Brief: In how many lines of the listing does the word "Viewport" appear? Reply with the number only.

· · ·

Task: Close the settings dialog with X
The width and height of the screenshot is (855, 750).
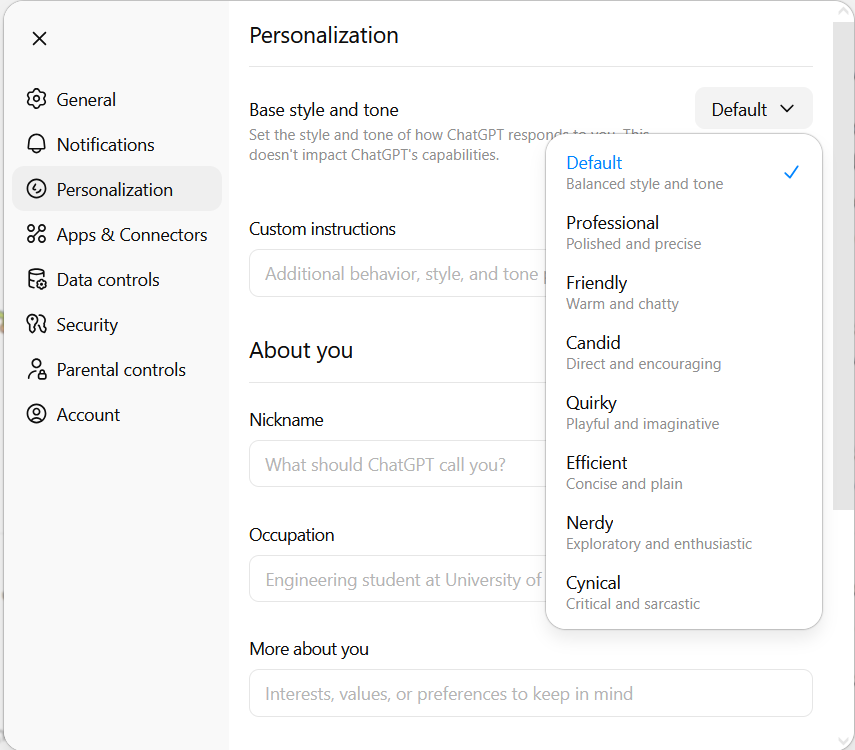Action: coord(39,38)
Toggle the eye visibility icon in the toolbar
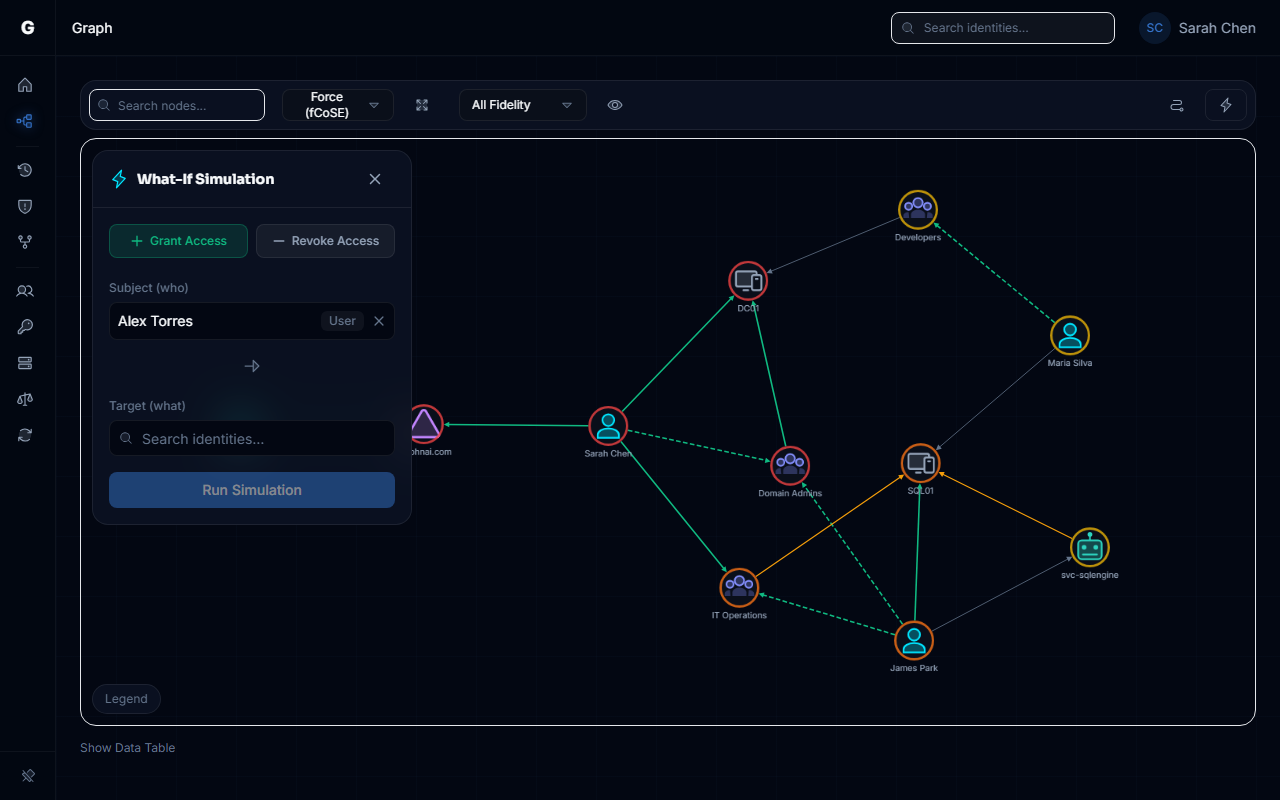This screenshot has height=800, width=1280. point(615,105)
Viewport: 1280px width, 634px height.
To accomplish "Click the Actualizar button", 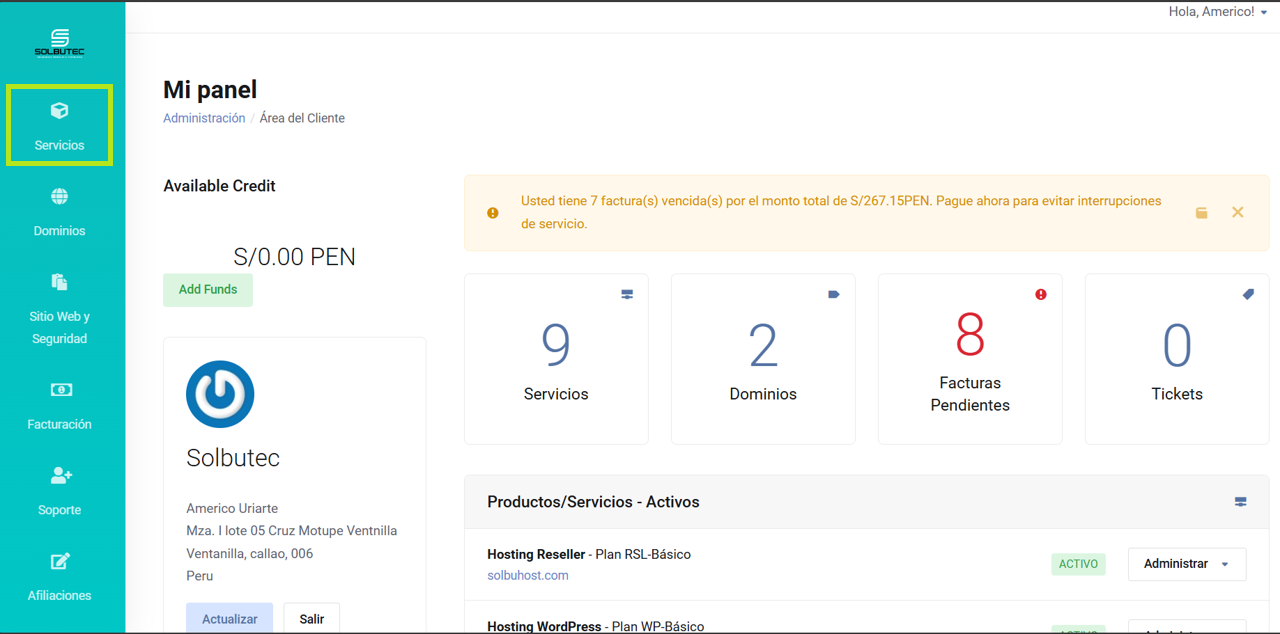I will pyautogui.click(x=229, y=618).
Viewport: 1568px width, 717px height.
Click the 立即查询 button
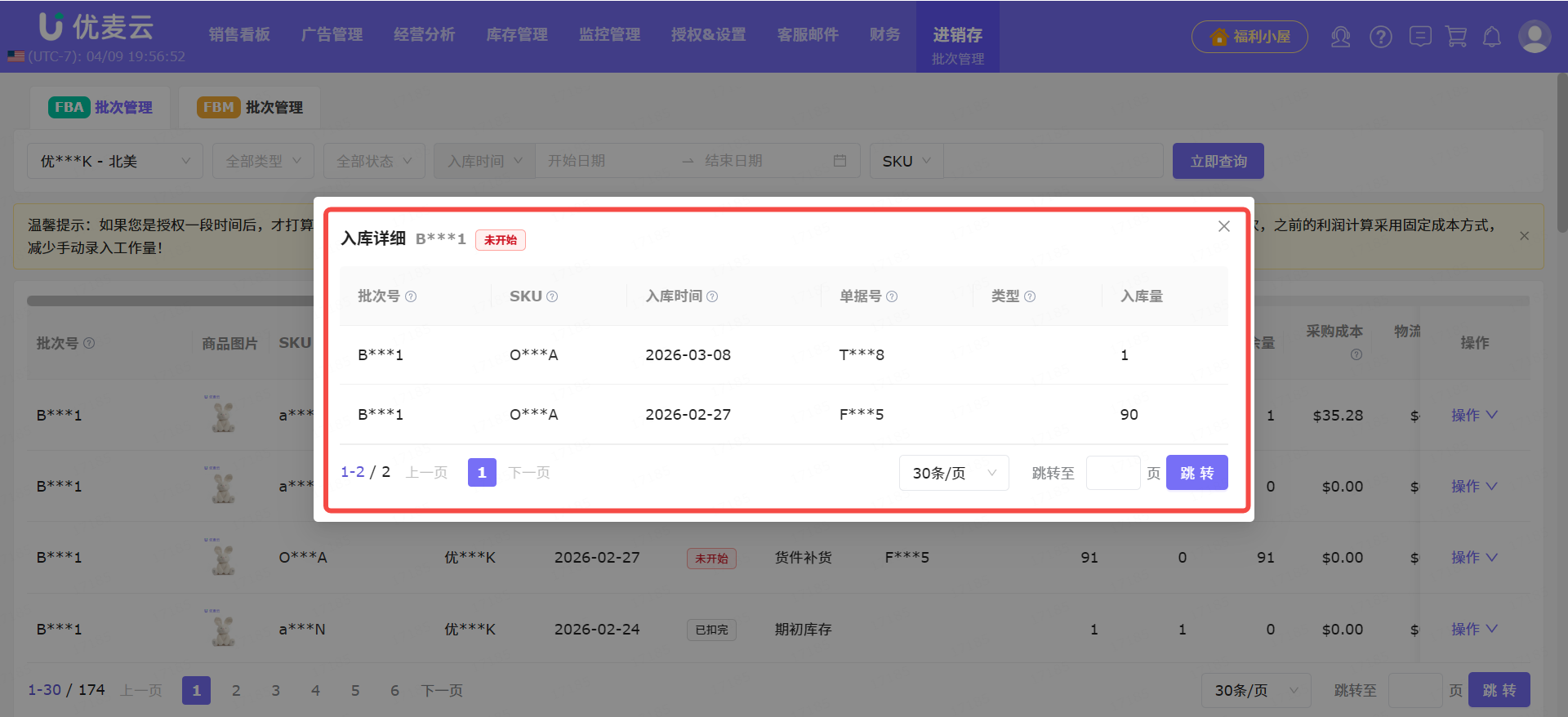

· · ·

Result of this task: 2